Prospects for Change in Latin America

Can Latin America reform its permitting systems in response? Several factors suggest cautious optimism. First, economic necessity may drive change. Several nations grappling with post-COVID debt, may see mining as a revenue lifeline. Peru’s government, under pressure to fund social programs, is revisiting EIA timelines to expedite copper projects like Tía María. Second, US technical assistance could modernize processes. AI-driven environmental modeling, piloted in the United States, could be shared with allies, reducing assessment times while maintaining rigor. Third, regional leaders are rethinking anti-mining stances like in El Salvador, a country that had banned mining around 2017.

However, resistance is formidable. Environmental movements, entrenched since the 1980s, wield significant influence. In Costa Rica and Panama, green policies are national identity markers, making reform politically toxic. Indigenous groups, empowered by international law like ILO Convention 169, demand robust consultations, and any dilution risks unrest. External actors — mainly China, which benefits from Latin America’s raw material exports — may also favor reforms that strengthen regional autonomy.

A hybrid approach could bridge the gap. Streamlined EIAs, with clear timelines (two to three  years, for example), could reduce delays without gutting protections. Transparent revenue-sharing models, like Chile’s, could ensure communities benefit directly from mining. US-funded training for local regulators could enhance capacity, while joint ventures with US firms could introduce cleaner technologies, addressing environmental concerns. Mexico, under USMCA, could pilot such reforms, leveraging its proximity to US markets.

Opportunities and Risks

Reformed permitting could unlock Latin America’s mining potential, creating jobs and reducing poverty. A single large-scale mine can generate 2,000–5,000 jobs and US$100 million in annual taxes, transforming regions like Mexico’s Zacatecas, Guatemala’s highlands, or Colombia’s Chocó. Faster approvals could attract billions in investment, boosting GDP across the continent. A more predictable process could also reduce conflicts, as communities gain tangible benefits rather than prolonged disputes.

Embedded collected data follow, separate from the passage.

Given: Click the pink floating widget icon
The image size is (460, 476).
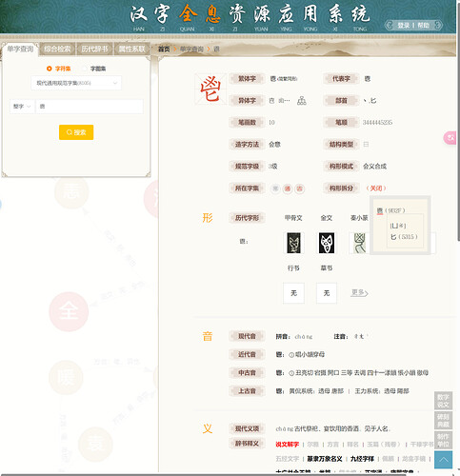Looking at the screenshot, I should click(451, 138).
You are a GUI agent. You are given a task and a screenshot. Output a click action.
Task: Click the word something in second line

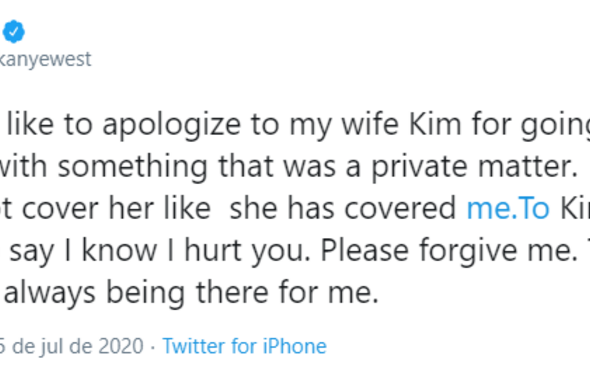coord(132,167)

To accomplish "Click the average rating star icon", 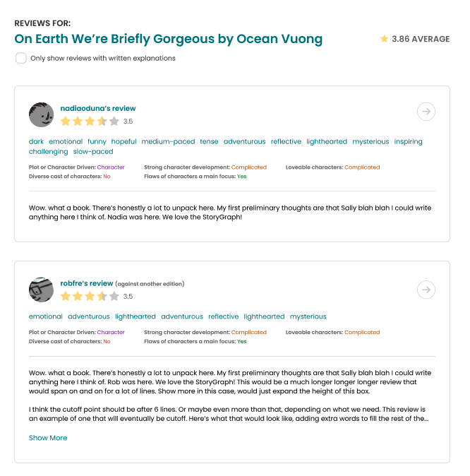I will (x=384, y=39).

Yet, risks loom. The reforms could erode public trust. Weakening indigenous consultations might violate international law, inviting sanctions or investor backlash, but the countries can denounce those international agreements. Over-reliance on US investment could also deepen economic dependence, especially if Trump’s tariffs persist. China’s influence, offering no-strings loans, remains a wildcard, potentially opening alternative opportunities.

Conclusion

Latin America’s environmental permitting system, born of noble intent but marred by delay, has stifled mining and economic growth for decades. The Trump administration’s bold reforms offer a blueprint — and a nudge — for change, but Latin America must navigate its own path. By streamlining processes and prioritizing community benefits, the region could unleash its mineral wealth while safeguarding its ecosystems. The stakes are high: Reform could herald prosperity, but failure risks perpetuating a cycle of stagnation and lost opportunity.